Le versement des dernières subventions dues à 96 000 réfugiés
inscrits sur les listes des personnes en difficulté sociale a
été retardé de près de quatre mois, et 25 pour cent des 96 000
bénéficiaires n’ont encore rien perçu, selon M. Abu-Hasna.
Quelque 1 075 000 Palestiniens sont inscrits sur les listes des
réfugiés de Gaza, selon l’UNRWA. Environ 1,5 million de
Palestiniens vivent sur ce territoire, d’une surface de 356
kilomètres carrés.

La zone située à
l’intérieur du point de passage de Rafah, du côté palestinien.
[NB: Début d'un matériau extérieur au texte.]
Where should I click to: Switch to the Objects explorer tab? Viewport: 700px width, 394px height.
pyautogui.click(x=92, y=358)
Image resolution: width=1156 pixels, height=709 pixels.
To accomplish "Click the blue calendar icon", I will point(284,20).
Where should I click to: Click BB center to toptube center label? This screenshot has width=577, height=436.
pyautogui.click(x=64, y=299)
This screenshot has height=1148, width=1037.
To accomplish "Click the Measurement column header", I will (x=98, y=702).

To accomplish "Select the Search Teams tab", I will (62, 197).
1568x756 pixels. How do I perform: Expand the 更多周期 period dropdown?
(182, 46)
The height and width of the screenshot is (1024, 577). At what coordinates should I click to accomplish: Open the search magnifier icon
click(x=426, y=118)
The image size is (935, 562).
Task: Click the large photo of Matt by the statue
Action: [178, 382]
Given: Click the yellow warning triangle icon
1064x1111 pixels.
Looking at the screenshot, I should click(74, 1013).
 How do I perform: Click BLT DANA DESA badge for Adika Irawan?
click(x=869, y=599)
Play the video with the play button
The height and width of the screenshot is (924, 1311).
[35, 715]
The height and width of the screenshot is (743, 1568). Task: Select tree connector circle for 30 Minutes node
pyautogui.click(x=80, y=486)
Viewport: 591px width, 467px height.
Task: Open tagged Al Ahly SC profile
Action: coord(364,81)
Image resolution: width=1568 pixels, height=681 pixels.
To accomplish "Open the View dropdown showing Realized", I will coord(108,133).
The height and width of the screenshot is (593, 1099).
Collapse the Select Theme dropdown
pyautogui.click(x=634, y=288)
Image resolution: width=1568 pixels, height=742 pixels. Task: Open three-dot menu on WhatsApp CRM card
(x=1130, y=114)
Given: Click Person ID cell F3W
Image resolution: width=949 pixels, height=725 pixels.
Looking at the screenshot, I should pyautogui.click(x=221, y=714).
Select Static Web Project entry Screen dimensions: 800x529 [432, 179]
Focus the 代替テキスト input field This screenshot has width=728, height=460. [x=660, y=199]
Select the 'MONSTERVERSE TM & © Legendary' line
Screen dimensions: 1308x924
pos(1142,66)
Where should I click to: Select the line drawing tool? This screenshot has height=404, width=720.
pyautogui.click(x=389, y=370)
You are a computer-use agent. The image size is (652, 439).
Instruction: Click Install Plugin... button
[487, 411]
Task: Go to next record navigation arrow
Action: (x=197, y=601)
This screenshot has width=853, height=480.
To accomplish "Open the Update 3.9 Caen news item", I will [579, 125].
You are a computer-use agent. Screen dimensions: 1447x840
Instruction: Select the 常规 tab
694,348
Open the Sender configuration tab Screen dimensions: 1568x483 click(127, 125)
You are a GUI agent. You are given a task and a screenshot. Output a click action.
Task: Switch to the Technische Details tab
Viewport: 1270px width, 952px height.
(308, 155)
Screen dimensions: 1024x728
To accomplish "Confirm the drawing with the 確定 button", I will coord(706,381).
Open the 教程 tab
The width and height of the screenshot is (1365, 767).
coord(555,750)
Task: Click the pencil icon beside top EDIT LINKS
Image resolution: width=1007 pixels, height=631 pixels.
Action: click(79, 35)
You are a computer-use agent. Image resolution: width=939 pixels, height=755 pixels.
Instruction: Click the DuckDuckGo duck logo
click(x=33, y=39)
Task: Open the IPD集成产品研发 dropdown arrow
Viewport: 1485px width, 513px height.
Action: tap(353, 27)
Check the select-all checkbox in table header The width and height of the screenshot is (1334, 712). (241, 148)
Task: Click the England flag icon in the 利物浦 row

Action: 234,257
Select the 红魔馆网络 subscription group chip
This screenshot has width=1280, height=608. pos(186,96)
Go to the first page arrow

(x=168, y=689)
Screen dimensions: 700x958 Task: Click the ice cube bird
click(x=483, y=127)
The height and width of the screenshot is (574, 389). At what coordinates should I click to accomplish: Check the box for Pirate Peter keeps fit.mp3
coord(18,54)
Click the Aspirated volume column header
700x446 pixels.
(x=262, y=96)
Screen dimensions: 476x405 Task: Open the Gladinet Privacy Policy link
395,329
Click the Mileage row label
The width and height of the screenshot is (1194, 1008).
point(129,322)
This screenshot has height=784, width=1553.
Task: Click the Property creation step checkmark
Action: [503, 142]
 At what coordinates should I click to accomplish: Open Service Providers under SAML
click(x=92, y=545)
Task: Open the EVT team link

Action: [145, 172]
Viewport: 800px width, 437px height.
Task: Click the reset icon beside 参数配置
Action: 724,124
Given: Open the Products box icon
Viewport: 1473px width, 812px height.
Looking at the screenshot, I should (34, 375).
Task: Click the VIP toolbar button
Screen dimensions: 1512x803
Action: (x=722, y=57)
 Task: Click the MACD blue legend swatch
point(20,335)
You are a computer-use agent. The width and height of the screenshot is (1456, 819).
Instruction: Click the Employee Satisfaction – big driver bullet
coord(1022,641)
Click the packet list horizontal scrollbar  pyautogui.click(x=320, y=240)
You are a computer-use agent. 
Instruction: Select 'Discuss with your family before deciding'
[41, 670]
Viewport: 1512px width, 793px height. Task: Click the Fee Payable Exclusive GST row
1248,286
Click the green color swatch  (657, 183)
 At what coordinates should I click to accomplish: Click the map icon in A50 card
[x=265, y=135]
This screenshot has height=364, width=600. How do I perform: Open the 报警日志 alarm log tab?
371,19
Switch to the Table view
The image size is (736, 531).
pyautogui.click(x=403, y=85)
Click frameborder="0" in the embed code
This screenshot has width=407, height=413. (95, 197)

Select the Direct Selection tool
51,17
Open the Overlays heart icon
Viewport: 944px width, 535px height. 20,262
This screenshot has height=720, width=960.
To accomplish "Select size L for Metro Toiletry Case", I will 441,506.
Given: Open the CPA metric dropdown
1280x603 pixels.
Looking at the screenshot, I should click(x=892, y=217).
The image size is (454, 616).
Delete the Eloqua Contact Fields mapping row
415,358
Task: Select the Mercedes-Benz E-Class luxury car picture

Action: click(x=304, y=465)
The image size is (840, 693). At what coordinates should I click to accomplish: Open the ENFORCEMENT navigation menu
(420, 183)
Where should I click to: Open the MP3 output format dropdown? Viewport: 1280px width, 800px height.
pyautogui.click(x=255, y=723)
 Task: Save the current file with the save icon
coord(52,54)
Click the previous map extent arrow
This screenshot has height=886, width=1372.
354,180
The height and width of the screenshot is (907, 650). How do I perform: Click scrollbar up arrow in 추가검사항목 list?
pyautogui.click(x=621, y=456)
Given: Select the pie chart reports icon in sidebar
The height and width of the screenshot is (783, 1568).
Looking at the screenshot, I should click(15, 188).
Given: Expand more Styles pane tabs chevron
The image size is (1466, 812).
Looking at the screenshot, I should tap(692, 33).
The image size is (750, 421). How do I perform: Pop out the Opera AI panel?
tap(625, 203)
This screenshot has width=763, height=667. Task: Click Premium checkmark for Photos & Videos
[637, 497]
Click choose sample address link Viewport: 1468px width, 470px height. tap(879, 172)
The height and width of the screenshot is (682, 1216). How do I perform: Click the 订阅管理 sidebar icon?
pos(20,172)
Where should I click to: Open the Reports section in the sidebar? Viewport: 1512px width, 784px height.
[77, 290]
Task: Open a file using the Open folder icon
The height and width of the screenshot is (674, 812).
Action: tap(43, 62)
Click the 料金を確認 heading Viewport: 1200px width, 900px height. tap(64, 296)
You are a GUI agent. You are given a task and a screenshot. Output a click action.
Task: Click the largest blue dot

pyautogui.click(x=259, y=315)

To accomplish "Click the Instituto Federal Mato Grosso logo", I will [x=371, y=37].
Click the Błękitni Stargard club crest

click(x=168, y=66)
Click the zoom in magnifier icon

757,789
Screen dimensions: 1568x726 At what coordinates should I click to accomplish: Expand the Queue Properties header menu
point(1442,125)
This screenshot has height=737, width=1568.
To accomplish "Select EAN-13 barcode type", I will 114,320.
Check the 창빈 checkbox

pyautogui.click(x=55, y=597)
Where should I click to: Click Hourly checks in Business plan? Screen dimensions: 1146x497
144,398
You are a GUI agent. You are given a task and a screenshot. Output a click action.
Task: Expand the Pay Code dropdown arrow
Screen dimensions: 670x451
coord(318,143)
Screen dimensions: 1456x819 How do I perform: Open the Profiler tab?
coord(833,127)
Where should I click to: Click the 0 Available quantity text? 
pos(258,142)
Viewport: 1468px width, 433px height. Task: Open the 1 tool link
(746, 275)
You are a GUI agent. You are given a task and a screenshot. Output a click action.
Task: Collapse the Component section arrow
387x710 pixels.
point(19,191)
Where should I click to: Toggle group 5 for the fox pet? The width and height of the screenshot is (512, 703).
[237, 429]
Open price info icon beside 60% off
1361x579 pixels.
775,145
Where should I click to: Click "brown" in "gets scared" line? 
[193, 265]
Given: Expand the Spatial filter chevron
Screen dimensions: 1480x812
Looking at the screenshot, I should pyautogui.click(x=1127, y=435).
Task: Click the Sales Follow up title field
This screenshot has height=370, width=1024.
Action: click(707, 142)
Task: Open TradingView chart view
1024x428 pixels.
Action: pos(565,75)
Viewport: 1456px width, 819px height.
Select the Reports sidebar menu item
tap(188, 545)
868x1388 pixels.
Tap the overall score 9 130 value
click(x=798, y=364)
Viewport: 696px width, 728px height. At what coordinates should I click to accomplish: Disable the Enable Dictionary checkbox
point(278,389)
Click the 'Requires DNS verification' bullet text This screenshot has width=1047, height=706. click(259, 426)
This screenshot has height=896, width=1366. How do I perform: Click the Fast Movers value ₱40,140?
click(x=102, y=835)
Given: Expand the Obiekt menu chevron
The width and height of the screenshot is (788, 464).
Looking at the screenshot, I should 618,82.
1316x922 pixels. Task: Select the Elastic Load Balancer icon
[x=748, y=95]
Cette porte s’ouvre sur une multitude de tunnels, qui servent à
faire passer des denrées alimentaires de base,
du matériel et de l’argent liquide.
Photo: Erica Silverman/IRIN
Marché noir
La CE et les agences des Nations Unies qui opèrent à Gaza
s’inquiètent à l’idée que la pénurie d’argent liquide puisse
éroder la transparence du système bancaire palestinien et créer
un marché noir dangereux.
Les tunnels creusés le long de la frontière entre l’Egypte et
Gaza servent en effet à l’import d’espèces, selon les bureaux
d’OCHA à Gaza.
Les marchandises importées à Gaza sont presque toutes achetées
en espèces, les banques gazaouies et israéliennes n’entretenant
aucun contact entre elles, selon Jihad Al-Wazir, gouverneur des
Services monétaires palestiniens (SMP), sis à Ramallah. Cela
donne lieu à une fixation des prix et à des transactions
déréglementées, a-t-il indiqué.
Ouverture d’une nouvelle banque
La Banque nationale islamique (NIB) a ouvert il y a trois
semaines, à Gaza-Ville.
« Nous travaillons uniquement à l’échelle locale. Nous n’avons
pas obtenu de permis des SMP en raison du clivage politique », a
expliqué Hazem Housni, manager de la banque. « Le gouvernement
de Gaza a plus de 25 000 employés et les autres banques refusent
de les servir ».
La NIB espère atténuer les effets de la crise des liquidités en
récoltant des fonds auprès de ses clients gazaouis, et en
réinvestissant ces fonds à Gaza pour les faire circuler de
nouveau.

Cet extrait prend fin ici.